An L40S costs about $1.50 / hour. We can safely handle 200 voice agent WebSocket connections to this server, because voice agents are transcribing only when the user is talking. (In real-world use cases, less than half the time.) So the per-hour cost is less than $0.01 if you’re running this server at full capacity.
Of course, if you need to scale up and scale down, you’ll need to account for over-provisioning. On the other hand, if you have a consistent base load usage and are willing to sign annual contracts, you can pay less for your GPUs.
Because Nemotron 3.5 ASR is completely open source, you can modify it for your use case. The NVIDIA team that built this model also provides a full set of tools for fine-tuning the model. They have a great technical explainer post about fine-tuning Nemotron 3.5 ASR.
You can, for example, run a fine-tune to optimize the model for two specific languages.
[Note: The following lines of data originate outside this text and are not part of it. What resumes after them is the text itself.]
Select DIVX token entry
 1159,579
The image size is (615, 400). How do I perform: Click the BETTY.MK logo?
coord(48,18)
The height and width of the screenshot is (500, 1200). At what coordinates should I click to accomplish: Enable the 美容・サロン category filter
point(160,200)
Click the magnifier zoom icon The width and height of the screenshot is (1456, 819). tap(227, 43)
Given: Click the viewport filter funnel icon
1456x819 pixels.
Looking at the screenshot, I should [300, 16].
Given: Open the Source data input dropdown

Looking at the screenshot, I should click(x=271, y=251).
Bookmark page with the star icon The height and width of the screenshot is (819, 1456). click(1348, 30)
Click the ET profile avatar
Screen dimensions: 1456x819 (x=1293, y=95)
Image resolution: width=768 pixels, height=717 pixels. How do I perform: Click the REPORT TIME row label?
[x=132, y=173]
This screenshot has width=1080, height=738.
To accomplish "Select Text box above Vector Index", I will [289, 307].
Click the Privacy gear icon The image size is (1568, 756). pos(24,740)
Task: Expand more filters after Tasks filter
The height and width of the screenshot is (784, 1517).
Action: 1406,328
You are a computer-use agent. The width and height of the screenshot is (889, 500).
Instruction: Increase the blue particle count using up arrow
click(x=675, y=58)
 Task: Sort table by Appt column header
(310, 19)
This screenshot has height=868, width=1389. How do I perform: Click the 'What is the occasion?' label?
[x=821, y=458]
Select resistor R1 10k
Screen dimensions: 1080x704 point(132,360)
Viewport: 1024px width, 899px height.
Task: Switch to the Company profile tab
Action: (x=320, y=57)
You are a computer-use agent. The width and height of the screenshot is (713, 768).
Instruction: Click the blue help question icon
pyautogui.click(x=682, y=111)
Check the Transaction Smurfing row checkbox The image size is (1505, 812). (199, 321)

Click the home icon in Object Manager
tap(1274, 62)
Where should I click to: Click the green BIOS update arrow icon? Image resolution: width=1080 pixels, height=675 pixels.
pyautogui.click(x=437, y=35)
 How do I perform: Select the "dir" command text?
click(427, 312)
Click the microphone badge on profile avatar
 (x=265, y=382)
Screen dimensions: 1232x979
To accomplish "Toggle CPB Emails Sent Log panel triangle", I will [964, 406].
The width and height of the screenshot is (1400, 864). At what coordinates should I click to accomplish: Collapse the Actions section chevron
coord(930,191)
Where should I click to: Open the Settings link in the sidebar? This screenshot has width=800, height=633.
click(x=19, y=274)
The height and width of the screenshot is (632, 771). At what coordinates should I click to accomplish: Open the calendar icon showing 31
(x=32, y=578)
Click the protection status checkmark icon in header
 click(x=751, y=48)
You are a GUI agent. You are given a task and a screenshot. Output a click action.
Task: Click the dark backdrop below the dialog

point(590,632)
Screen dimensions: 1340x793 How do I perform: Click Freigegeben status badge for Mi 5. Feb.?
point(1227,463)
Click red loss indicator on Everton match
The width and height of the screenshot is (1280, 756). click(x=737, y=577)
This takes the excellent general capabilities of the model, which are spread evenly across 40 languages, and concentrates them in the two languages that you are targeting.
These fine-tuning tools are always evolving. There’s a new coding agent skill that makes building your own, customized, transcription model more accessible than ever before!
We’ve created a repo with the C++ server used for the benchmark tests above, and a Python server that can automatically route between the multi-lingual and English versions of the model based on dynamic queues from Pipecat.